Мой первый материал, использующий данные о смертности, и опубликованный в начале 2016 года, был о скорбящем отце, Скотте Майерсе, чья 18-летняя дочь Рэйчел умерла от передозировки героина. Цифры и имена в собранных данных позволили мне очень четко показать, что такие смерти глубоко затрагивают семьи и общины:

Данные Минздрава за 2014 год содержат список из 53 взрослых людей до 25 лет, которые умерли в Вашингтоне от передозировок, связанных с героином… Имя Рэйчел появится в списке 2015 года. В свидетельстве о ее смерти тоже будет указан героин. А вот чего там не будет: она с отличием закончила среднюю школу «Маунт Спокан», была волонтером организации «Гуманное общество»; матерью своему питбулю, Софи; футболисткой и волейболисткой.

«Наркоманы — они ведь чьи-то дети», — сказал Майерс.

Вскоре после этого меня перевели в отдел здоровья, и я сосредоточилась на зависимости и психических заболеваниях.

Те же данные, новая история?

Летом и осенью 2016 года я посвятила много времени поиску историй в уже имеющихся у меня данных.

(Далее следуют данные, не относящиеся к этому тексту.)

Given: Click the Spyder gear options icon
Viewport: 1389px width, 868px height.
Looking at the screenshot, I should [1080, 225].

Примерно в ноябре мне как-то стало скучно, и я вспомнила о том, что прошла тренинг NICAR о так называемых «связках» баз данных (это клаузулы, которые объединяют столбцы из одной или нескольких таблиц в связанную базу данных). Я хорошо знала данные о смертности от передозировок, полученные для предыдущих материалов, и мне было известно, что в штате имеется база данных лицензированных медицинских работников — медсестер, врачей, аптекарей и консультантов. Записей было где-то около 1,1 миллиона.

Мне пришло в голову: а что если проверить на совпадение список имен поставщиков медицинских услуг и список умерших от передозировки опиоидов? Вначале у меня не было никаких особых надежд, но сама постановка вопроса казалось разумной.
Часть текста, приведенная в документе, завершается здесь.